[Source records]
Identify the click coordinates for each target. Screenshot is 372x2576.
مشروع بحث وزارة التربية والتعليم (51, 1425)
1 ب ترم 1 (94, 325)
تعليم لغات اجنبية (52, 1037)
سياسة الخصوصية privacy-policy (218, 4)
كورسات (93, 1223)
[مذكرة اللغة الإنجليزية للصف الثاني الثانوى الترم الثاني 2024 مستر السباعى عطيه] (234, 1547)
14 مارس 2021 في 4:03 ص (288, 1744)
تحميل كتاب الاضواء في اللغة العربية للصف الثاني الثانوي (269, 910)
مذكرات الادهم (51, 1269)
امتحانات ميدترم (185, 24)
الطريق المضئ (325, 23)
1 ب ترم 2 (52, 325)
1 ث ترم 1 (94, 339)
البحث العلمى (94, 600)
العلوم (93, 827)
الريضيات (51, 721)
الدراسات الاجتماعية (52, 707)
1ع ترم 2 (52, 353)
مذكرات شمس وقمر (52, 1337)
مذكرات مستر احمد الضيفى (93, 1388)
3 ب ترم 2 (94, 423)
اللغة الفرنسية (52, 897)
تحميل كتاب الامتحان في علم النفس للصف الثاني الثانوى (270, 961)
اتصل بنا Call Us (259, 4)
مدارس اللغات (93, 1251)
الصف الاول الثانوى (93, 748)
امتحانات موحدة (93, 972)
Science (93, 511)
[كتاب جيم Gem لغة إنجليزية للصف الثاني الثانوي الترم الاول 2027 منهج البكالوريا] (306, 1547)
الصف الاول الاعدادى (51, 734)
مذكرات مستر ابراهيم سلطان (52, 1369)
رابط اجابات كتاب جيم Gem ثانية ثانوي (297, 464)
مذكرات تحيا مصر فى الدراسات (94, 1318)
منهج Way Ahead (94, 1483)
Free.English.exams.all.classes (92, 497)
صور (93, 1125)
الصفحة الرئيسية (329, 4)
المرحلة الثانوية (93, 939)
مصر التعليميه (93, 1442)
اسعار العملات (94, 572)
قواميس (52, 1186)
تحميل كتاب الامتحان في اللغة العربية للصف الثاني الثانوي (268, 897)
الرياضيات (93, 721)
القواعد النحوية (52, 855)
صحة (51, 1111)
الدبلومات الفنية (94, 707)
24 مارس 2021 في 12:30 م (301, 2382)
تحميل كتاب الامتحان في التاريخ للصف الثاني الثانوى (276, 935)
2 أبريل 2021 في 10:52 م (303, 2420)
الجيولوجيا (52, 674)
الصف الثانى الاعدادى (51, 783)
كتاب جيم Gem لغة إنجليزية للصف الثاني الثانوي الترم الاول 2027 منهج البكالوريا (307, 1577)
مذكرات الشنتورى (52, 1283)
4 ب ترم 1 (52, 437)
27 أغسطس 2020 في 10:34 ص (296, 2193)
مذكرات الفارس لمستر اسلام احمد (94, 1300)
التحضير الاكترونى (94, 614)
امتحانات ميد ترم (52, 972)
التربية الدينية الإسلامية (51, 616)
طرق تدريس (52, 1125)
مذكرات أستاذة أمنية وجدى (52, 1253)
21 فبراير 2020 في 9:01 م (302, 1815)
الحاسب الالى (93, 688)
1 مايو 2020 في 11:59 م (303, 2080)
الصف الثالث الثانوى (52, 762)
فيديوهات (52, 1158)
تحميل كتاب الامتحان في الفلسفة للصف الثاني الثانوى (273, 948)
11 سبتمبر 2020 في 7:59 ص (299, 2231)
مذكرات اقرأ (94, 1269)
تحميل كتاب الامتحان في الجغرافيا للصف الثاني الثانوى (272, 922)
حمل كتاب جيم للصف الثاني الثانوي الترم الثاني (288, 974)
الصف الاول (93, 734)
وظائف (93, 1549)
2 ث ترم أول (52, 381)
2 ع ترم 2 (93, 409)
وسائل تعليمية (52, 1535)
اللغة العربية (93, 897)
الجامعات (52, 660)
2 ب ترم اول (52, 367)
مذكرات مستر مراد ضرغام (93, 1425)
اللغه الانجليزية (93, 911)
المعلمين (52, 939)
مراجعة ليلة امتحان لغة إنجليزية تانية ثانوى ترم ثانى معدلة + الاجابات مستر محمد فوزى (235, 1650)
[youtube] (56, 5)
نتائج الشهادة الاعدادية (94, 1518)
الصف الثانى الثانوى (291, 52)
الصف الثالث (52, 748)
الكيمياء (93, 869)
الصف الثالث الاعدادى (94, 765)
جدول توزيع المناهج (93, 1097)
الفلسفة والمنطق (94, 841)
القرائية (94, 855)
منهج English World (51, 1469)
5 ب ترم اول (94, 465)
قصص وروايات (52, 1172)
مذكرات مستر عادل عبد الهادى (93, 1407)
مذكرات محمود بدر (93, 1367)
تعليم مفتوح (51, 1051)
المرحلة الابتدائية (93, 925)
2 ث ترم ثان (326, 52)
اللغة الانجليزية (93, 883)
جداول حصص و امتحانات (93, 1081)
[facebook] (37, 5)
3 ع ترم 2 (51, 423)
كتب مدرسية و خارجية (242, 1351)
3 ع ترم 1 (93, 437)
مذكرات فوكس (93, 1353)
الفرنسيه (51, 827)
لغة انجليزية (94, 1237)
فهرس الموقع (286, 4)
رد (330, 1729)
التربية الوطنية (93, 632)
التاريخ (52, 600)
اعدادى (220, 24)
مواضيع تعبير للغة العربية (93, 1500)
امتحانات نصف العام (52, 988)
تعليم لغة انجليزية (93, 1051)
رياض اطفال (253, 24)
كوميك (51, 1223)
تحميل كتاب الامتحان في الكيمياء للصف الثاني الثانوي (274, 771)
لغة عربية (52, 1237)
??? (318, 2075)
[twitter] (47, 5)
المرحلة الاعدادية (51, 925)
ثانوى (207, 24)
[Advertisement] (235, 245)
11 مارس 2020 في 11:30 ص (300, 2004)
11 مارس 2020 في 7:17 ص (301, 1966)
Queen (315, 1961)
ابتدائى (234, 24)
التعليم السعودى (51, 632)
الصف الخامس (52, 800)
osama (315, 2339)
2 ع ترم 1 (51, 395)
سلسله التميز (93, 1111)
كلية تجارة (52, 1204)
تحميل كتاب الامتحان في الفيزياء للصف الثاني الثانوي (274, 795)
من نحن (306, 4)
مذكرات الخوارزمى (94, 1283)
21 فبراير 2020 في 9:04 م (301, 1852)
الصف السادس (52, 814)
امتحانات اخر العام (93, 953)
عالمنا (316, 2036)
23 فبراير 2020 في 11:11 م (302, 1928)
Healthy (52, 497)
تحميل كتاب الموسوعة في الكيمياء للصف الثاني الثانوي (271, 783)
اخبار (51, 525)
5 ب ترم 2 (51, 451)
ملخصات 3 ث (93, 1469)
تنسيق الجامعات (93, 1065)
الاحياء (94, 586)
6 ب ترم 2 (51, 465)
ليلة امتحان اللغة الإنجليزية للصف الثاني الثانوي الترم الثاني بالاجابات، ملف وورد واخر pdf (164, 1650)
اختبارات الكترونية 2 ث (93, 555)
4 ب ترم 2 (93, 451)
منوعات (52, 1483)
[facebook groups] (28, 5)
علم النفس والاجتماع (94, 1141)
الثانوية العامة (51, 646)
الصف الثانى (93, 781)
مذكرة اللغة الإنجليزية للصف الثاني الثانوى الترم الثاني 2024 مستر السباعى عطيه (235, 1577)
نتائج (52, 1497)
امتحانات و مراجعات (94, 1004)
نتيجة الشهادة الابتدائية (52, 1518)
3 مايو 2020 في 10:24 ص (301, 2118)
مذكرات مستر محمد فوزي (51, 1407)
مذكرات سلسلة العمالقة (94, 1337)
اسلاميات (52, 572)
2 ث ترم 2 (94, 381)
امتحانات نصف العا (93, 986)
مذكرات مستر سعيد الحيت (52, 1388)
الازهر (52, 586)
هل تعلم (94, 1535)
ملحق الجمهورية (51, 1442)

* [Action item]: Using the data above, say how many lines include the word "الشهادة". Write only that number.

* [Answer below]: 2